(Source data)
** start **
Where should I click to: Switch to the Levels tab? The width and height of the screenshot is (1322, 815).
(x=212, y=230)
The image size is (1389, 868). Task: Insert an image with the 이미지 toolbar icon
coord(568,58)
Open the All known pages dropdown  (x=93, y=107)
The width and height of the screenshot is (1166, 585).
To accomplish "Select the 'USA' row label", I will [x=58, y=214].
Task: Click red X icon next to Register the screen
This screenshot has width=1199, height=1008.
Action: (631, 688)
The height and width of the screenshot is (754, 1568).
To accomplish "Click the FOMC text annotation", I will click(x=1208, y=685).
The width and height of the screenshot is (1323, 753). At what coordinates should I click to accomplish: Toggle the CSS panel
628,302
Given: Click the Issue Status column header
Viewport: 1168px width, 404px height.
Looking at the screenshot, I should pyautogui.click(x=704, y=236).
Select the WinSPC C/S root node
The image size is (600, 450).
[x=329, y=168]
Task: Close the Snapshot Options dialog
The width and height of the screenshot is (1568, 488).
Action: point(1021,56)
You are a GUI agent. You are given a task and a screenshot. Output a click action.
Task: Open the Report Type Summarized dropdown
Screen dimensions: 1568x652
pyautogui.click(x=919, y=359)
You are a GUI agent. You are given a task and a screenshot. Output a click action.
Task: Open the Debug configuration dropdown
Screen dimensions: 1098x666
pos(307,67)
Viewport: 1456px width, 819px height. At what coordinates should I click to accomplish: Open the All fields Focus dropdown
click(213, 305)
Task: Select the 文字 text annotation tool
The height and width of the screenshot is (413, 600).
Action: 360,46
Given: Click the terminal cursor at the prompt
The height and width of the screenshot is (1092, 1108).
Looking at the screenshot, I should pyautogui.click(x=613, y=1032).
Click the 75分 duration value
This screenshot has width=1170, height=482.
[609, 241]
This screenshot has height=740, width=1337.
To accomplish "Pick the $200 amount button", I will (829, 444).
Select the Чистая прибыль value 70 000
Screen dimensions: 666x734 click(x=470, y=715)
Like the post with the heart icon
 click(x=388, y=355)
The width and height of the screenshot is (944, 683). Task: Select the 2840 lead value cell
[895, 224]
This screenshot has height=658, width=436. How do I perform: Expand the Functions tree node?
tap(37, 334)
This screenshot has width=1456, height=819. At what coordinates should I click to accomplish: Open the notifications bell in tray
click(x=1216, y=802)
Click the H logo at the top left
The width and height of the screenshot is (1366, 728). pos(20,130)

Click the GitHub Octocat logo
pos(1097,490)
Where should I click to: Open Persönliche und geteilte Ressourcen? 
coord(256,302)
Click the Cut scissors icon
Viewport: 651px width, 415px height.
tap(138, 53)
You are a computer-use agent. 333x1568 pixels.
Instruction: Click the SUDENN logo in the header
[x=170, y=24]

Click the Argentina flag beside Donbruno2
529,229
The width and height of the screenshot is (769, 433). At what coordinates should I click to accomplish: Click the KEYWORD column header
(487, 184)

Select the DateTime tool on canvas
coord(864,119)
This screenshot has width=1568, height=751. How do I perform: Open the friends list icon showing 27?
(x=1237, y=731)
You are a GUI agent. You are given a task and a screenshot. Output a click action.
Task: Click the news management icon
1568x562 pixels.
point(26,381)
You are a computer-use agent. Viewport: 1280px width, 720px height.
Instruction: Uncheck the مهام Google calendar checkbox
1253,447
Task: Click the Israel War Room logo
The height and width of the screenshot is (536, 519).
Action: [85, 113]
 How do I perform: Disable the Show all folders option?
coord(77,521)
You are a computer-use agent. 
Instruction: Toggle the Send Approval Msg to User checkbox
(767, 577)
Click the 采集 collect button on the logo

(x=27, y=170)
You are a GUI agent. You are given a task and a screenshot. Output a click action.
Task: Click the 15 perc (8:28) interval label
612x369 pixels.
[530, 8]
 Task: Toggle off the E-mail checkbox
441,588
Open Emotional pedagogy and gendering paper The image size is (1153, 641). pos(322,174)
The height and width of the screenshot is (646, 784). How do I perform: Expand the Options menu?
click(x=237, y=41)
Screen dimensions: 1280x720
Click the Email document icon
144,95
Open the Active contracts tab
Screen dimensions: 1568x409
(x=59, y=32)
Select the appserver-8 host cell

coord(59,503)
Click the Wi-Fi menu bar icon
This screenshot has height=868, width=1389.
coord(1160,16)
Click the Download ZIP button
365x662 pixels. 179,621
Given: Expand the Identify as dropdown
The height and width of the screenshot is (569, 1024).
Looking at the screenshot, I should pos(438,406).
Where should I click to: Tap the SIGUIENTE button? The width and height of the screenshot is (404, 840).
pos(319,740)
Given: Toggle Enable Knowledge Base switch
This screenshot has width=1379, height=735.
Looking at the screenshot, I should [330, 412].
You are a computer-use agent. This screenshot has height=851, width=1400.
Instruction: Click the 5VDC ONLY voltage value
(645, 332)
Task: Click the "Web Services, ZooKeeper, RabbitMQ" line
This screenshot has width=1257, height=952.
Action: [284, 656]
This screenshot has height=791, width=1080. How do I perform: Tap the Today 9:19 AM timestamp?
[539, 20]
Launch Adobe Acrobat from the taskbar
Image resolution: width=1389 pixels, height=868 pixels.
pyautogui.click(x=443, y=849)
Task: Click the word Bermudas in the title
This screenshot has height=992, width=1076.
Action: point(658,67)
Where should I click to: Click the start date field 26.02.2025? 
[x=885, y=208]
** end **
Print all of the rows above again without changing anything in them.

→ Solution to the exercise
Where should I click to: Switch to the Levels tab? The width and height of the screenshot is (1322, 815).
(x=212, y=230)
The image size is (1389, 868). Task: Insert an image with the 이미지 toolbar icon
coord(568,58)
Open the All known pages dropdown  (x=93, y=107)
The width and height of the screenshot is (1166, 585).
To accomplish "Select the 'USA' row label", I will [x=58, y=214].
Task: Click red X icon next to Register the screen
This screenshot has width=1199, height=1008.
Action: (631, 688)
The height and width of the screenshot is (754, 1568).
To accomplish "Click the FOMC text annotation", I will click(x=1208, y=685).
The width and height of the screenshot is (1323, 753). At what coordinates should I click to accomplish: Toggle the CSS panel
628,302
Given: Click the Issue Status column header
Viewport: 1168px width, 404px height.
Looking at the screenshot, I should pyautogui.click(x=704, y=236).
Select the WinSPC C/S root node
The image size is (600, 450).
[x=329, y=168]
Task: Close the Snapshot Options dialog
The width and height of the screenshot is (1568, 488).
Action: point(1021,56)
You are a GUI agent. You are given a task and a screenshot. Output a click action.
Task: Open the Report Type Summarized dropdown
Screen dimensions: 1568x652
pyautogui.click(x=919, y=359)
You are a GUI agent. You are given a task and a screenshot. Output a click action.
Task: Open the Debug configuration dropdown
Screen dimensions: 1098x666
pos(307,67)
Viewport: 1456px width, 819px height. At what coordinates should I click to accomplish: Open the All fields Focus dropdown
click(213, 305)
Task: Select the 文字 text annotation tool
The height and width of the screenshot is (413, 600).
Action: 360,46
Given: Click the terminal cursor at the prompt
The height and width of the screenshot is (1092, 1108).
Looking at the screenshot, I should pyautogui.click(x=613, y=1032).
Click the 75分 duration value
This screenshot has width=1170, height=482.
[609, 241]
This screenshot has height=740, width=1337.
To accomplish "Pick the $200 amount button", I will (829, 444).
Select the Чистая прибыль value 70 000
Screen dimensions: 666x734 click(x=470, y=715)
Like the post with the heart icon
 click(x=388, y=355)
The width and height of the screenshot is (944, 683). Task: Select the 2840 lead value cell
[895, 224]
This screenshot has height=658, width=436. How do I perform: Expand the Functions tree node?
tap(37, 334)
This screenshot has width=1456, height=819. At what coordinates should I click to accomplish: Open the notifications bell in tray
click(x=1216, y=802)
Click the H logo at the top left
The width and height of the screenshot is (1366, 728). pos(20,130)

Click the GitHub Octocat logo
pos(1097,490)
Where should I click to: Open Persönliche und geteilte Ressourcen? 
coord(256,302)
Click the Cut scissors icon
Viewport: 651px width, 415px height.
tap(138, 53)
You are a computer-use agent. 333x1568 pixels.
Instruction: Click the SUDENN logo in the header
[x=170, y=24]

Click the Argentina flag beside Donbruno2
529,229
The width and height of the screenshot is (769, 433). At what coordinates should I click to accomplish: Click the KEYWORD column header
(487, 184)

Select the DateTime tool on canvas
coord(864,119)
This screenshot has width=1568, height=751. How do I perform: Open the friends list icon showing 27?
(x=1237, y=731)
You are a GUI agent. You are given a task and a screenshot. Output a click action.
Task: Click the news management icon
1568x562 pixels.
point(26,381)
You are a computer-use agent. Viewport: 1280px width, 720px height.
Instruction: Uncheck the مهام Google calendar checkbox
1253,447
Task: Click the Israel War Room logo
The height and width of the screenshot is (536, 519).
Action: [85, 113]
 How do I perform: Disable the Show all folders option?
coord(77,521)
You are a computer-use agent. 
Instruction: Toggle the Send Approval Msg to User checkbox
(767, 577)
Click the 采集 collect button on the logo

(x=27, y=170)
You are a GUI agent. You are given a task and a screenshot. Output a click action.
Task: Click the 15 perc (8:28) interval label
612x369 pixels.
[530, 8]
 Task: Toggle off the E-mail checkbox
441,588
Open Emotional pedagogy and gendering paper The image size is (1153, 641). pos(322,174)
The height and width of the screenshot is (646, 784). How do I perform: Expand the Options menu?
click(x=237, y=41)
Screen dimensions: 1280x720
Click the Email document icon
144,95
Open the Active contracts tab
Screen dimensions: 1568x409
(x=59, y=32)
Select the appserver-8 host cell

coord(59,503)
Click the Wi-Fi menu bar icon
This screenshot has height=868, width=1389.
coord(1160,16)
Click the Download ZIP button
365x662 pixels. 179,621
Given: Expand the Identify as dropdown
The height and width of the screenshot is (569, 1024).
Looking at the screenshot, I should pos(438,406).
Where should I click to: Tap the SIGUIENTE button? The width and height of the screenshot is (404, 840).
pos(319,740)
Given: Toggle Enable Knowledge Base switch
This screenshot has width=1379, height=735.
Looking at the screenshot, I should [330, 412].
You are a computer-use agent. This screenshot has height=851, width=1400.
Instruction: Click the 5VDC ONLY voltage value
(645, 332)
Task: Click the "Web Services, ZooKeeper, RabbitMQ" line
This screenshot has width=1257, height=952.
Action: [284, 656]
This screenshot has height=791, width=1080. How do I perform: Tap the Today 9:19 AM timestamp?
[539, 20]
Launch Adobe Acrobat from the taskbar
Image resolution: width=1389 pixels, height=868 pixels.
pyautogui.click(x=443, y=849)
Task: Click the word Bermudas in the title
This screenshot has height=992, width=1076.
Action: point(658,67)
Where should I click to: Click the start date field 26.02.2025? 
[x=885, y=208]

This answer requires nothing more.